# Secon Bolt Questions



## Lenny44 (Feb 12, 2016)

Converted from Comcast to the BOLT with 3 mini's. Last night was the first night and I have to admit it has me questioning going this route. We are a family of 3 and heavy TV watchers. SO last night around 9:00 PM two users got the message that all tuners were being used and that they could only watch recorded shows. I looked and say there were three shows recording and we were all attempting to watch live TV. Never had the issue with Comcast.

I am tipping toward adding a second BOLT to the configuration. My question is would I need a cable card for the second BOLT or can I just add it to the Moca network?

I only have a Cat5 connection at two locations (two story house so do not have any network cables on the second floor), So I can devote a cat 5 to tow BOLT boxes.

As a side note, I do have two older TiVo units that I considered adding one of them (a 2011 version that was disconnected in 2013 when I went to Comcast) so my other option is to install that in one location and let that user have their own device) but this would require a cable card and for what I would pay TIVo for the monthly I could almost buy a second (and smaller) BOLT. For the same money.

Thoughts???????

Len


----------



## scottfll954 (Jul 31, 2012)

cable card is needed for 2nd bolt..


----------



## jrtroo (Feb 4, 2008)

Well, if you are using all the tuners then you are using all the tuners. Adding another box makes sense if everyone is a live TV viewer instead of having an inventory of recorded programs to view. With Comcast DVRs, you were either missing recorded shows or had multiple subscription boxes.


----------



## astrohip (Jan 7, 2003)

The Comcast X1 DVR has six tuners, like most of the current TiVo offerings. However, the Bolt only has four, so yes, if your family is heavy TV watchers/recorders, you could well run out of tuners (as you did). You will need to add another TiVo, either a Bolt with four more tuners, or a Roamio with six tuners, and you hopefully won't run out of tuners again!

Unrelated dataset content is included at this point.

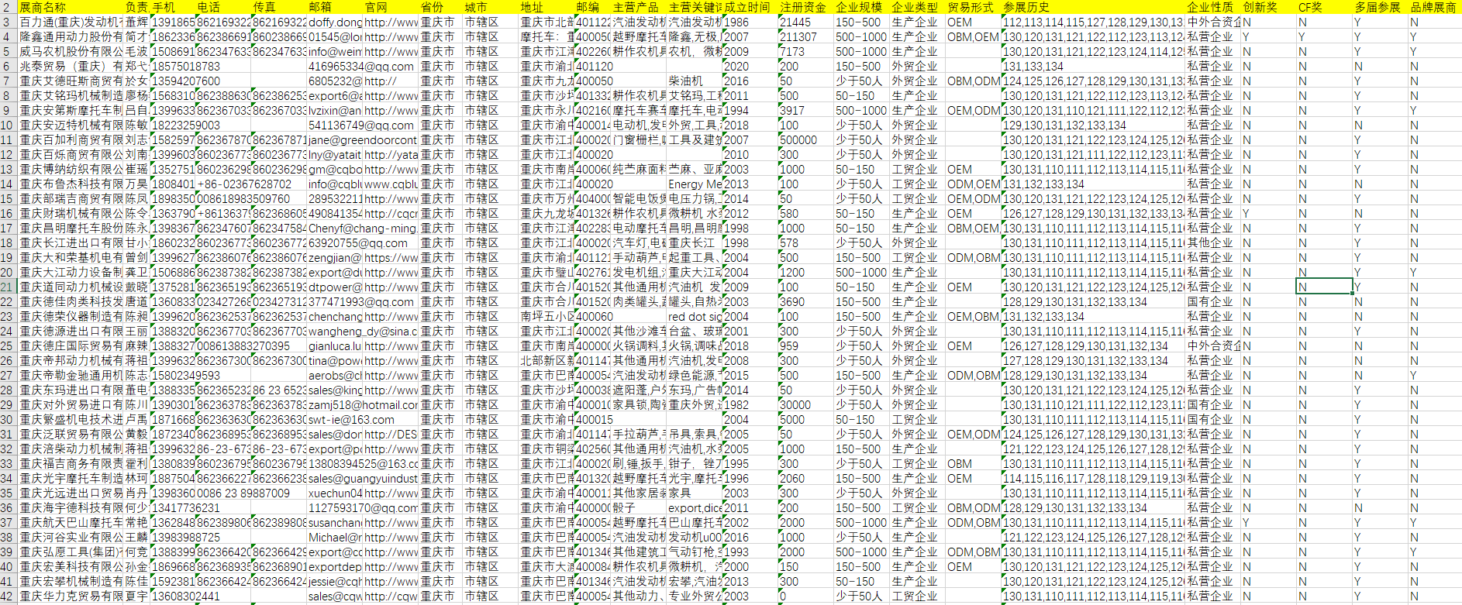Click the 参展历史 column header cell

tap(1026, 7)
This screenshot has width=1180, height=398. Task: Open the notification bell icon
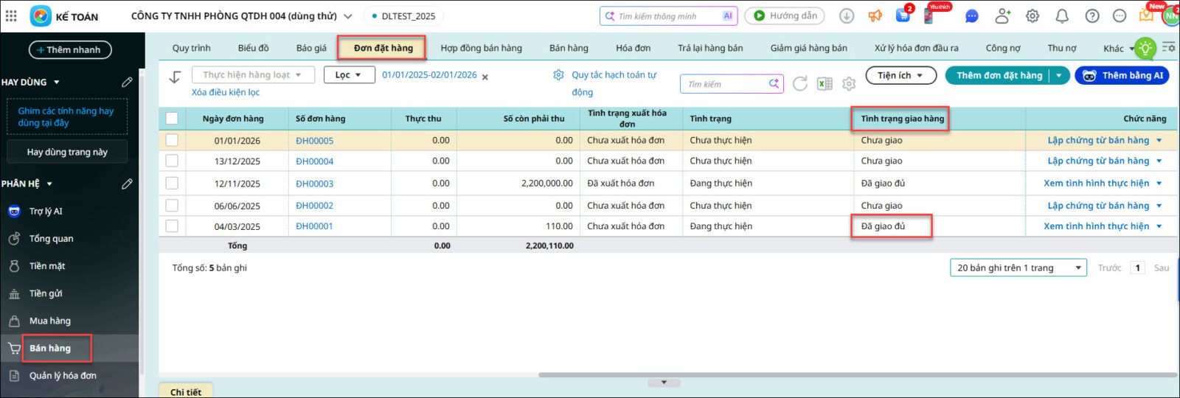[x=1062, y=16]
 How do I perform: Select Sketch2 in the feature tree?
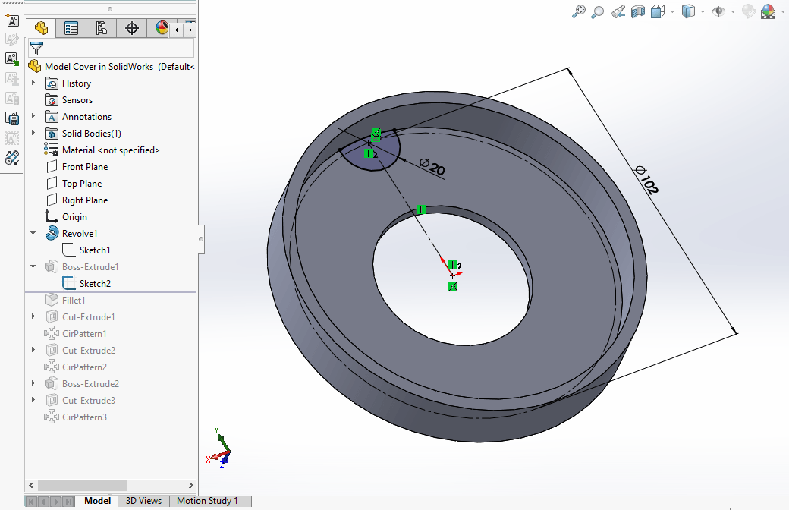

You can also watch any show from any TiVo on any TV (in the same house), so don't worry about which TiVo it was recorded on.


----------



## Lenny44 (Feb 12, 2016)

Thanks for their responses. I think a second Bolt will be the answer. I still can't wrap my head around exactly how this will work with two Bolts but I will eventually figure it out.

Now out to see if I can find a deal on a smaller Bolt. The one I have is the larger one and I bout it from BB and it cam with a $50 BBcard that I put toward a mini. Everywhere I looked today was basically $299 for the smaller one.

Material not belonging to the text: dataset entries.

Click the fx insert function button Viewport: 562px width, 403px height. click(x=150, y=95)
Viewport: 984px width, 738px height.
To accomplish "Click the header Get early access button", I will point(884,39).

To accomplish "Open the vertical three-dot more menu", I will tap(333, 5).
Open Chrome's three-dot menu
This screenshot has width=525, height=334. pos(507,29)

As a side note on the Bolt....love the commercial skip and the fast play (30% faster).......not a fan of the guide and I do like on the Comcast box that if you selected a regular standard def channel that it would automatically give you the high def.

Thanks again......
Len


----------



## aaronwt (Jan 31, 2002)

Just split the One Passes between the two Bolts. Or use one Bolt for most of the One Passes and use the second Bolt for less critical One Passes and for live Tv. I have two Bolts and already twice this week I ran out of tunes because of some stuff i was recording for my GF. But I'm also typically recording three news channels at any given time so I just cancel those recordings when I run into an issue.


----------



## fcfc2 (Feb 19, 2015)

Lenny44 said:


> Thanks for their responses. I think a second Bolt will be the answer. I still can't wrap my head around exactly how this will work with two Bolts but I will eventually figure it out.
> 
> Now out to see if I can find a deal on a smaller Bolt. The one I have is the larger one and I bout it from BB and it cam with a $50 BBcard that I put toward a mini. Everywhere I looked today was basically $299 for the smaller one.
> 
> ...


Hi,
I doubt that you would be interested, but if you could handle the step down in speed and some features, an older 4 tuner Premiere with lifetime might be a good "value" for basic recording. Here is one, http://www.ebay.com/itm/Tivo-Premie...562490?hash=item2a6154a07a:g:zM4AAOSwDuJWvZ4c


----------



## jrtroo (Feb 4, 2008)

You realize there are two forms of the guide and that you can remove the SD versions easily with the grid version of the guide?


----------